4. Storage conditions
- Temperature 18-21°C, avoid wide variations
- Relative humidity 58-65% in the jar, use Boveda 62 humidity packs to automatically maintain the ideal level.
- Light In total darkness, UV light degrades THCA into CBN and destroys terpenes.
- Location Store in: cupboard, cellar, drawer, away from heat and light.
5. Optimum duration
| Duration of treatment | Results |
|---|---|
| Less than 2 weeks | Insufficient - chlorophyll and sugars still present |
| 2-4 weeks | Minimum acceptable cure - noticeable improvement |
| 4-8 weeks | Standard cure - well-developed aromas, mild smoke |
| 2-6 months | Cure long - reserved for high-end varieties, maximum aromatic complexity |
| 6 Months | Aging - like a wine, some varieties benefit from a very long curing period. |
How do you know when curing is complete?
Three indicators:
The sense of smell aromas must be frank, complex and characteristic of the variety, with no hint of fresh grass or ammonia. Well-cured cannabis smells exactly what it promises.

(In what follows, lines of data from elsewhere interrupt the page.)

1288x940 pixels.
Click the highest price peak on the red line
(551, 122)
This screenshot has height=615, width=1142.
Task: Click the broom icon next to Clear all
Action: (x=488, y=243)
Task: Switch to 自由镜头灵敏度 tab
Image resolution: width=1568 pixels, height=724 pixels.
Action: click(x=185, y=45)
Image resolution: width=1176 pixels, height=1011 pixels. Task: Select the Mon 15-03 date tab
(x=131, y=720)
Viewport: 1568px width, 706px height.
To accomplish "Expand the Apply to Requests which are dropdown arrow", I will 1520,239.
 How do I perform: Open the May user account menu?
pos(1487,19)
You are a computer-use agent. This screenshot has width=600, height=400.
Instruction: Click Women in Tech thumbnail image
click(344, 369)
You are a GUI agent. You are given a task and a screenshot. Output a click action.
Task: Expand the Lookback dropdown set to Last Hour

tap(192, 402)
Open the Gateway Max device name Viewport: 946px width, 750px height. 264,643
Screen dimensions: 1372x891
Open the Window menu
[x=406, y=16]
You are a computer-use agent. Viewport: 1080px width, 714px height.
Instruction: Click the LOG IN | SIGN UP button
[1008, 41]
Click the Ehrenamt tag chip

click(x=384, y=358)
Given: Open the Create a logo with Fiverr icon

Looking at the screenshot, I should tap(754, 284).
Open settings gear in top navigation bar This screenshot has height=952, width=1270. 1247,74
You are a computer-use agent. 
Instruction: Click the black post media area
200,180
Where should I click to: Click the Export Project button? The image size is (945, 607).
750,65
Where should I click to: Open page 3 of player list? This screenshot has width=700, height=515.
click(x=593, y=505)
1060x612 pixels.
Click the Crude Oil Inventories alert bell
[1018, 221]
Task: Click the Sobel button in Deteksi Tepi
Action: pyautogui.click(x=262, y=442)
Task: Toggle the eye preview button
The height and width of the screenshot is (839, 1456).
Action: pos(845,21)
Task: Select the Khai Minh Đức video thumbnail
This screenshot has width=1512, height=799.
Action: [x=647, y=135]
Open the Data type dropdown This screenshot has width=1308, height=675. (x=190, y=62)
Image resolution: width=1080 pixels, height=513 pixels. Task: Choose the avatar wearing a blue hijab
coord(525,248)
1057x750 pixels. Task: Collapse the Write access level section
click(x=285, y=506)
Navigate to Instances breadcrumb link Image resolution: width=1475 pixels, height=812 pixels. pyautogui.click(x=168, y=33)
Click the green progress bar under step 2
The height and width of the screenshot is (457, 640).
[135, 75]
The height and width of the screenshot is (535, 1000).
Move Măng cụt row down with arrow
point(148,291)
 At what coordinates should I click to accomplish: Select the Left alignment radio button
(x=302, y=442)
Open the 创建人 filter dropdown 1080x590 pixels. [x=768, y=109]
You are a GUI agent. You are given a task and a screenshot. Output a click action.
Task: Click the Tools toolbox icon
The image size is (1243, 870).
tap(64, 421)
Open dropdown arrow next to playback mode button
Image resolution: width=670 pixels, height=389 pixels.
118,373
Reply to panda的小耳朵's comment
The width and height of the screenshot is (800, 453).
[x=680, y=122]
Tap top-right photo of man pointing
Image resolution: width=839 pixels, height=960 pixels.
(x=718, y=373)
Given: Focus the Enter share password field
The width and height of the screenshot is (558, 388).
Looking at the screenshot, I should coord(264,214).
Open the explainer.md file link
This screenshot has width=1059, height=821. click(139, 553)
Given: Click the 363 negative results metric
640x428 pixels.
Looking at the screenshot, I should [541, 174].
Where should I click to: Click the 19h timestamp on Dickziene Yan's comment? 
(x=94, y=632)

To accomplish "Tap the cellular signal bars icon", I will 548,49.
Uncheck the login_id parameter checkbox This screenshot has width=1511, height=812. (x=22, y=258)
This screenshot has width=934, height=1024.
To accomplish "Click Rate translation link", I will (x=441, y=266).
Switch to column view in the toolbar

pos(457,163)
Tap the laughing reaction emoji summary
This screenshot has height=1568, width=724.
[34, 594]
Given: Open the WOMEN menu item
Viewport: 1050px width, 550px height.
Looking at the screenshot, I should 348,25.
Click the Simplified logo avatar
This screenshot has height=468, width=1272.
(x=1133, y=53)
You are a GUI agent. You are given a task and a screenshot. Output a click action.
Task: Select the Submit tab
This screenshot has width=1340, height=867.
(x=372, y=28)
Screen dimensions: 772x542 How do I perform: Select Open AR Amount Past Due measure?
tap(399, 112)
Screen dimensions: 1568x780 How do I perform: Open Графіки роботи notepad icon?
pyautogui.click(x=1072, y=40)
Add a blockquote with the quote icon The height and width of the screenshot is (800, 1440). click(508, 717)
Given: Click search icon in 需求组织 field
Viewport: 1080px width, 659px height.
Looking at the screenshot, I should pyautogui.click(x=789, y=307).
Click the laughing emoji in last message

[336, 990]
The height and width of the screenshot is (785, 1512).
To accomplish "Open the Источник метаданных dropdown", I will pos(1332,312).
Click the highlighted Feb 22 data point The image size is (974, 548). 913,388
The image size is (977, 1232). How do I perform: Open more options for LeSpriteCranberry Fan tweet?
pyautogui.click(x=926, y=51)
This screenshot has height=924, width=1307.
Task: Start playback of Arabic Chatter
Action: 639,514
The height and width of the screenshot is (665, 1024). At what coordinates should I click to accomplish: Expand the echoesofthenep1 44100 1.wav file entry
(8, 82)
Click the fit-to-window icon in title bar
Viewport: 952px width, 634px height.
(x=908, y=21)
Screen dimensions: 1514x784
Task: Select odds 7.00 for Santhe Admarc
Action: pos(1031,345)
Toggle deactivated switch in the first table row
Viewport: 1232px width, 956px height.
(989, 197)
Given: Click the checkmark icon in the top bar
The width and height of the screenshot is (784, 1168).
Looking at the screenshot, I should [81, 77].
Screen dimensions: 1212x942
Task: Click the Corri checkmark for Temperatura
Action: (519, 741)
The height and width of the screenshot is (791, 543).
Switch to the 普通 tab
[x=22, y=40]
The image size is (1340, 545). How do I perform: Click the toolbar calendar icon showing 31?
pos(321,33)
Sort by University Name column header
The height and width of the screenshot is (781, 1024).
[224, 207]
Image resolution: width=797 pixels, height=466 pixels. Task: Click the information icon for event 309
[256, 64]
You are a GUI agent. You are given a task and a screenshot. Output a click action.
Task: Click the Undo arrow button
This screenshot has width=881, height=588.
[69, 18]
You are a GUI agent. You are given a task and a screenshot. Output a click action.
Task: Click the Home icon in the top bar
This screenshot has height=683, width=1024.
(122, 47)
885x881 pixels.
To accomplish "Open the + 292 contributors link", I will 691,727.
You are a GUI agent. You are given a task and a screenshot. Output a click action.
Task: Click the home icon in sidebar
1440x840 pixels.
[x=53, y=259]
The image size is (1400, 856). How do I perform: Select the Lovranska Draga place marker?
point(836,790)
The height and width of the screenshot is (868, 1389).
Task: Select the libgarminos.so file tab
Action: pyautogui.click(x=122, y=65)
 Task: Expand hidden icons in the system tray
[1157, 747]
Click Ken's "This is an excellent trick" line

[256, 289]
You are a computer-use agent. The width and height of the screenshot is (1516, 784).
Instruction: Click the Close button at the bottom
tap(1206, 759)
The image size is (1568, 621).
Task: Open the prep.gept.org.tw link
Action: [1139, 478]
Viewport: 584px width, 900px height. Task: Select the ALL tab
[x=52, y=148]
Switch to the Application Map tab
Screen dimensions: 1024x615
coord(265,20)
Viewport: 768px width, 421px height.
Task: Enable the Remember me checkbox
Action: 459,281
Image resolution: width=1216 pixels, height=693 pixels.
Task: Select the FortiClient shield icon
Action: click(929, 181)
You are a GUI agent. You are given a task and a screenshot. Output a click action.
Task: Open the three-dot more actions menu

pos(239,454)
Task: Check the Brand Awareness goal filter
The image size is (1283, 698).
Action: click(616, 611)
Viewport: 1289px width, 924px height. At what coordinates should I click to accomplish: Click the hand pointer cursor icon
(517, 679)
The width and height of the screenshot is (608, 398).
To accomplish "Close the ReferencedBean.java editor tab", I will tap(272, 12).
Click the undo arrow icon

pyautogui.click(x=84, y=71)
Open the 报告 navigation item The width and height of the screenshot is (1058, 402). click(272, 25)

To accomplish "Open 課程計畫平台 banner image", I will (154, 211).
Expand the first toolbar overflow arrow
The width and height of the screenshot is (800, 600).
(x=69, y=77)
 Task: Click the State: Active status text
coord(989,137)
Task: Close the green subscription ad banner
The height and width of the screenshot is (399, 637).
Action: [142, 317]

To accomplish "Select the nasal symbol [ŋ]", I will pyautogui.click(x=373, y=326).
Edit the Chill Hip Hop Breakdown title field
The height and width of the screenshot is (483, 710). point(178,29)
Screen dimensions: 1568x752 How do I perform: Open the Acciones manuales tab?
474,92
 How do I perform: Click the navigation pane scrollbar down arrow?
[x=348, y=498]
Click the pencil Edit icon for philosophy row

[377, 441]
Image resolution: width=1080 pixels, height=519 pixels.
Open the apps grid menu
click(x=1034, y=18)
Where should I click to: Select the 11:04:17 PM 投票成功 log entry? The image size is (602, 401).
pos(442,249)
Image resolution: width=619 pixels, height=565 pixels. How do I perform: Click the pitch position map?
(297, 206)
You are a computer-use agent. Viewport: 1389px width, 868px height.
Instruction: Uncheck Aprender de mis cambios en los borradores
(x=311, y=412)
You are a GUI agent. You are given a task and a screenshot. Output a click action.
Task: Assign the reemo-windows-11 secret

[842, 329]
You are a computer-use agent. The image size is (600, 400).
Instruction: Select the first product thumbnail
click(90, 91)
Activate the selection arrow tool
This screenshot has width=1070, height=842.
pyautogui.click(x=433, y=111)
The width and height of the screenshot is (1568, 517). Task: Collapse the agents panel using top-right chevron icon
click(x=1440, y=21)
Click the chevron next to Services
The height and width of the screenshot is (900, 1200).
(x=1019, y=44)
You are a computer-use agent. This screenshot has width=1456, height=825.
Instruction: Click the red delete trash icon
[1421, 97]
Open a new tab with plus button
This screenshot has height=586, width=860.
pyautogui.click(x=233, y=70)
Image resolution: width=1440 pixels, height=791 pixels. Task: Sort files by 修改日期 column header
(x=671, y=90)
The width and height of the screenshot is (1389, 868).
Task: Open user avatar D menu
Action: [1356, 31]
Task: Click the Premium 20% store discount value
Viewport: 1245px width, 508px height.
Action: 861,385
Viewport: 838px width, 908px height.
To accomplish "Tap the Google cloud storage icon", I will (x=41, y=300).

The texture The flowers should feel slightly spongy under the fingers, without being damp. They should not crumble into dust, a sign of over-drying.
Hygrometry A hygrometer in the jar should indicate stabilization between 58 and 65%, with no variation from one opening to the next.
Curing and curing in jars vs. industrial curing
In large-scale legal markets, traditional curing in jars is being replaced by curing systems in controlled chambers, temperature, hygrometry and CO₂ automatically regulated over hundreds of kilos simultaneously. The principle remains the same, only the scale changes.
A number of alternative treatment techniques are emerging on the legal market, such as cold cure (low-temperature cure, 4-7°C) used for the piattella and some modern hashes, which preserves more of the volatile terpenes at the cost of longer duration.
Curing and storage
Well-cured cannabis keeps significantly better than rapidly dried cannabis. For a optimum preservation :
- Hermetically sealed glass jars with Boveda 62 packs
- Total darkness
- Stable temperature between 18 and 21°C
- Avoid refrigeration (condensation) and freezing (trichome degradation).